What can we expect from nanomedicine applied to diabetes management in the future? There is likely to be targeted imaging of diabetes complications, probably using antibodies or other molecules with an affinity for specific tissues and linked to a NIR-emitting fluorophore-labeled or MRI-visible nanoparticle. QDs with their strong fluorescence may be suitable fluorescent probes for imaging, probably passivated with silica to improve biocompatibility. Similarly, targeted drug delivery might use an antibody linked to a nanovesicle containing a specific drug for delivery directed at, for example, the liver.

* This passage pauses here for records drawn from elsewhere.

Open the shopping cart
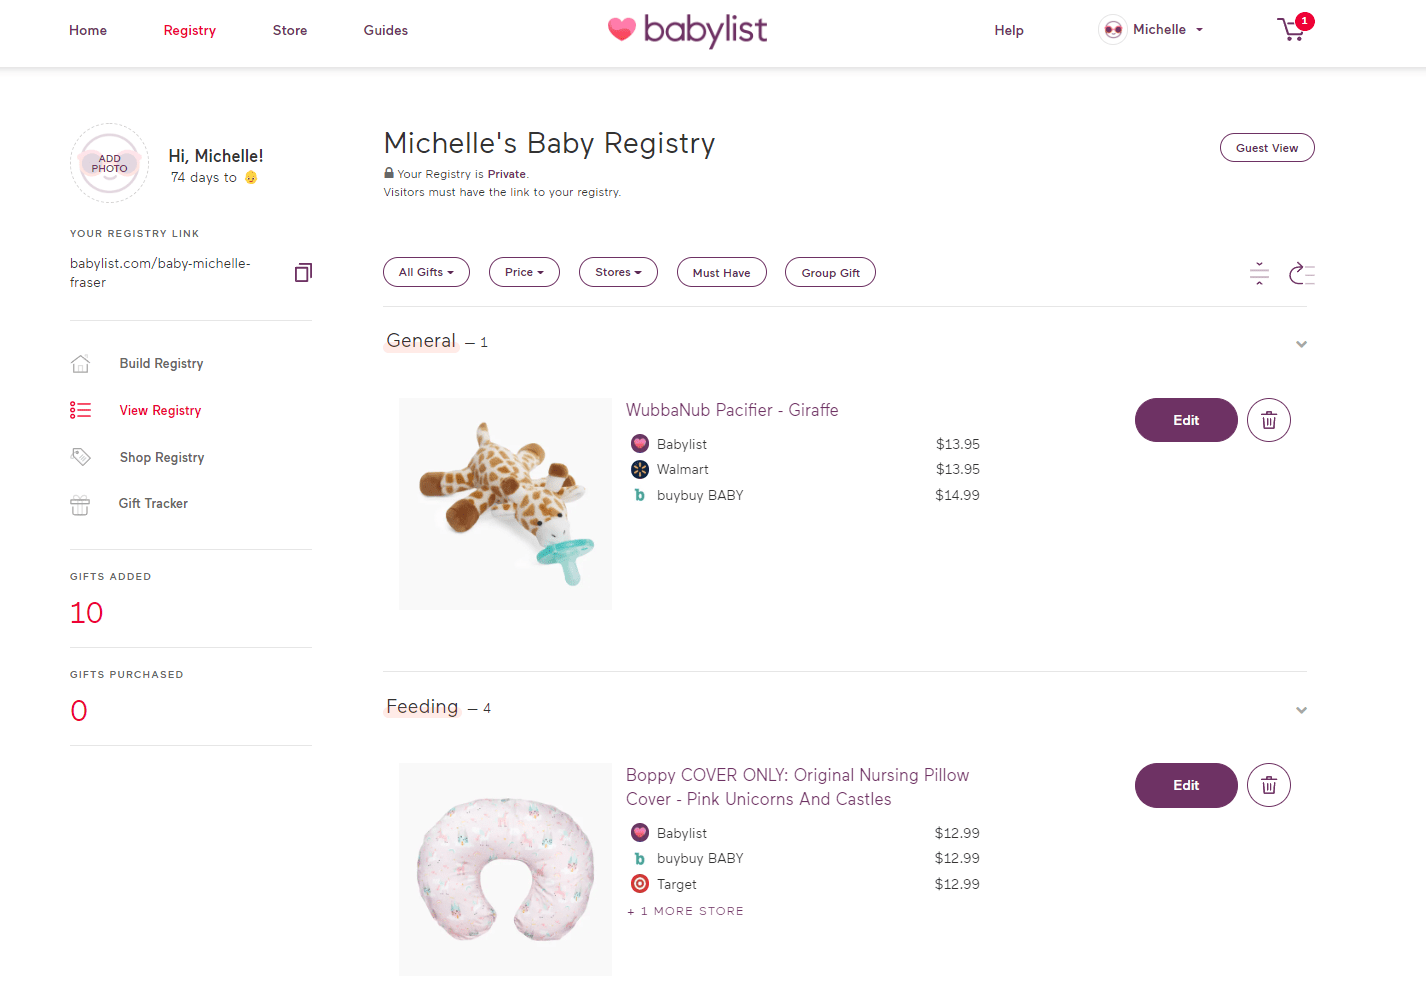1426x982 pixels. click(1291, 31)
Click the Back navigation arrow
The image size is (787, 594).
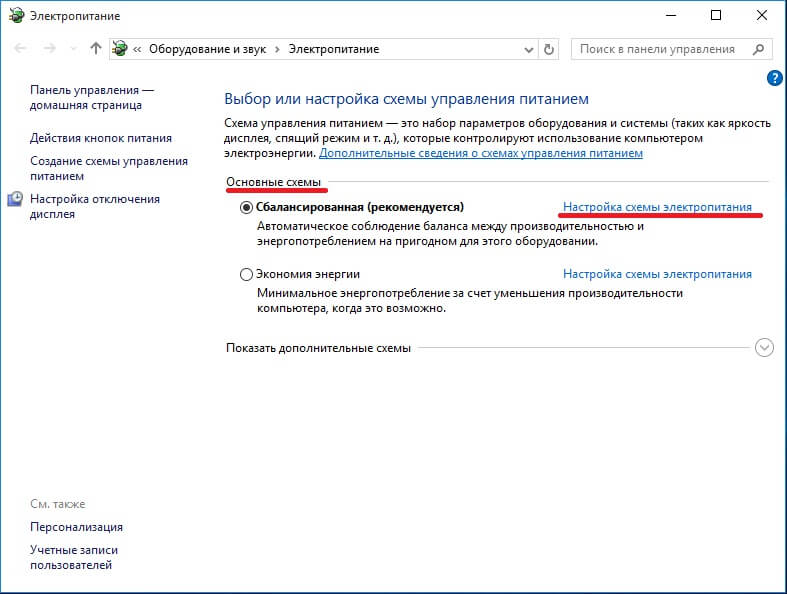coord(22,48)
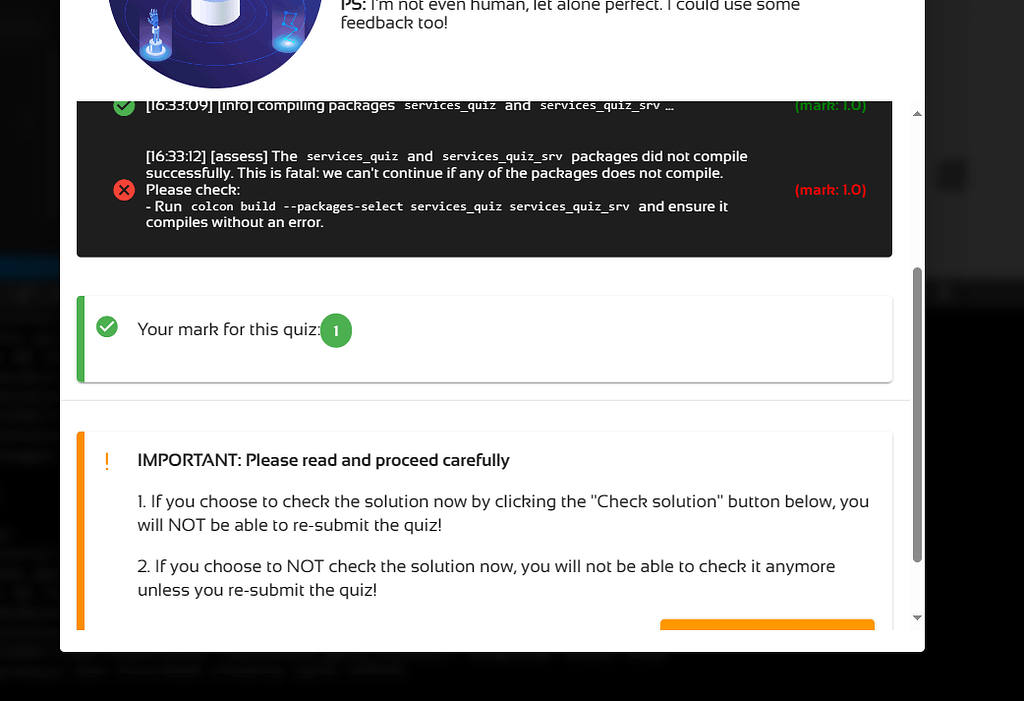Click the modal scrollbar down arrow
The width and height of the screenshot is (1024, 701).
click(x=917, y=617)
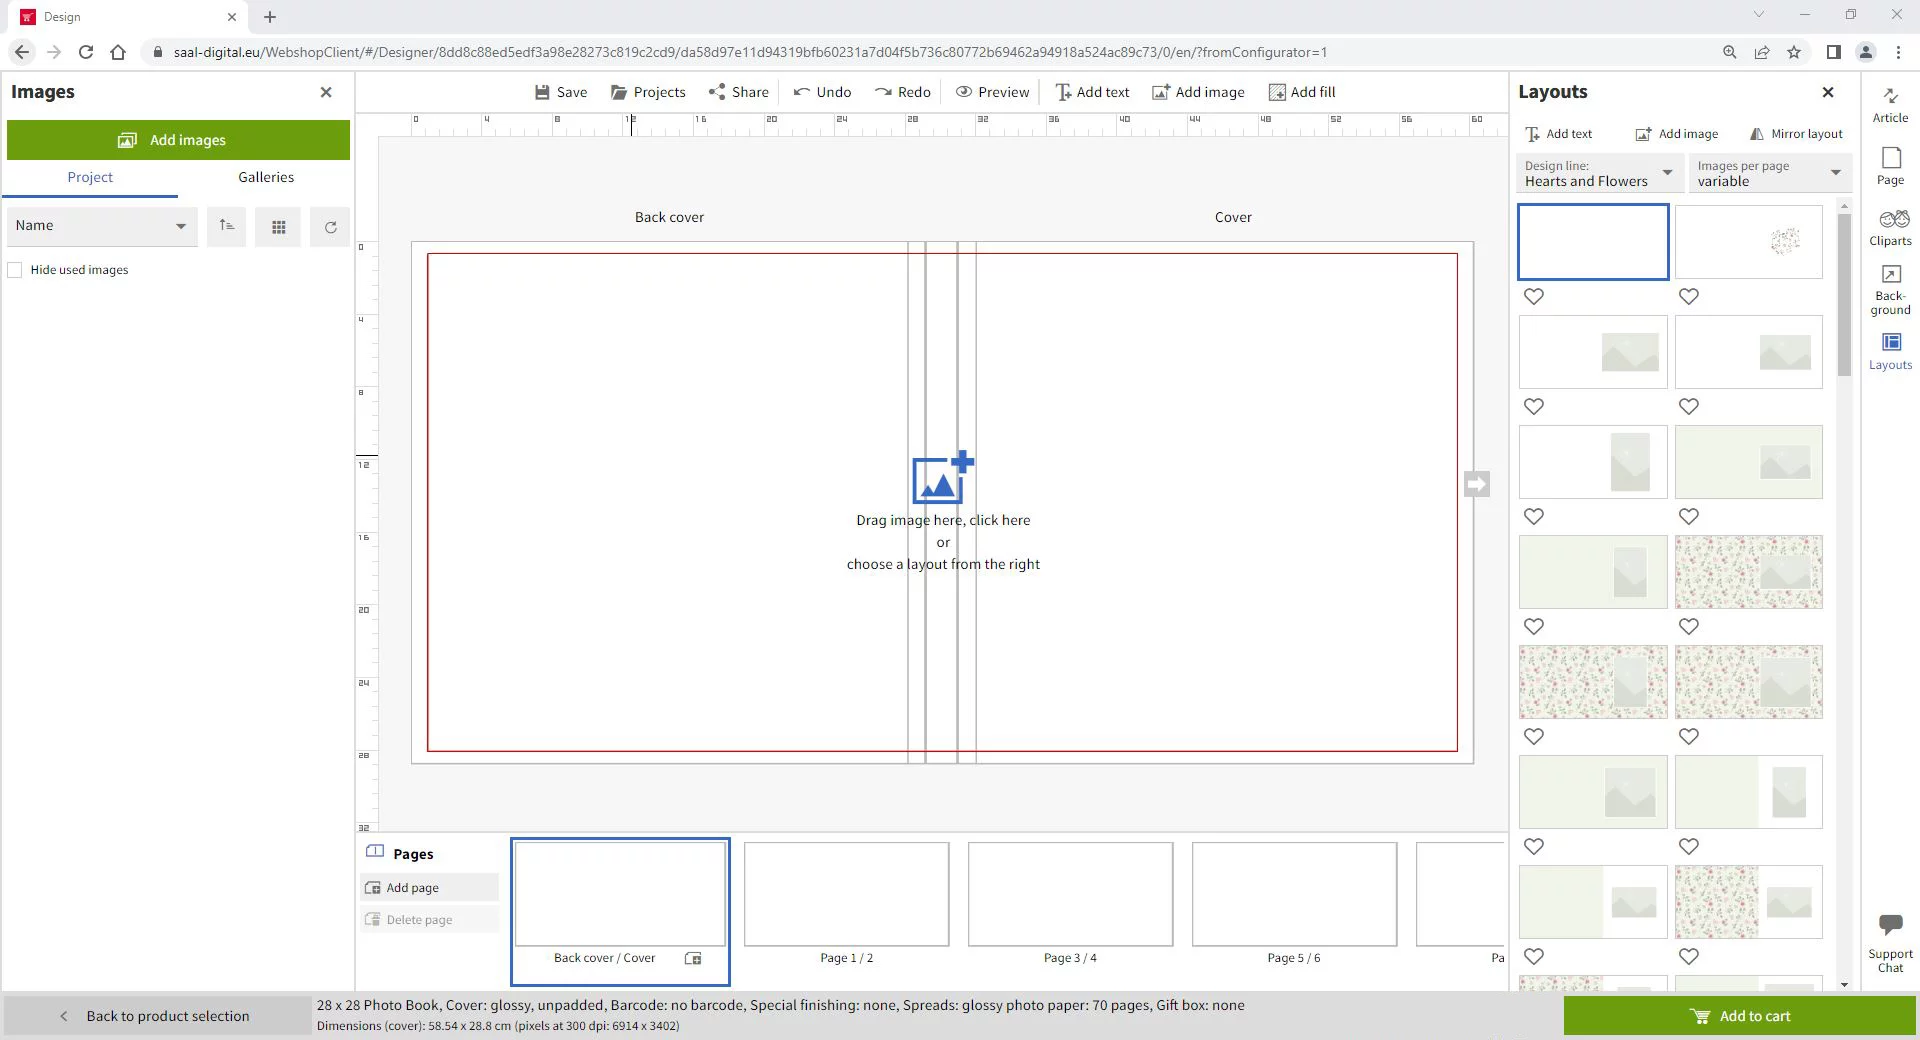The width and height of the screenshot is (1920, 1040).
Task: Open the Cliparts panel
Action: tap(1889, 227)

Nanosized machines (‘nanorobots’) that circulate in the body, identifying disease and repairing and treating it have long been the subject of conjecture in nanotechnology and popular literature, and these devices continue be the subject of speculation in diabetes research Citation[27]. Medical nanorobots, in a sophisticated sense of a machine with moving parts, seem to be far from clinical reality, but some automatic coupling of metabolite or disease-related tissue sensing with treatment in an integrated nanodevice or structure, which has been called ‘theranostics’, is quite possible. For example, there are several ongoing attempts to make a glucose-controlled insulin delivery system. One approach might be to use vesicles made of oxidation-sensitive polymers and containing glucose oxidase Citation[28] and insulin. Hydrogen peroxide produced by the oxidation of glucose solubilizes the membrane of the vesicle, and if the vesicles were to contain insulin, it might be released in proportion to the glucose concentration.

To conclude, there are many exciting opportunities for research and development in nanomedicine applied to diabetes, and translation to routine clinical practice in at least some areas is not far away.

Financial & competing interests disclosure

The authors are grateful to the Engineering and Physical Sciences Research Council and the Diabetes Foundation for grant support. The authors have no other relevant affiliations or financial involvement with any organization or entity with a financial interest in or financial conflict with the subject matter or materials discussed in the manuscript apart from those disclosed.

No writing assistance was utilized in the production of this manuscript.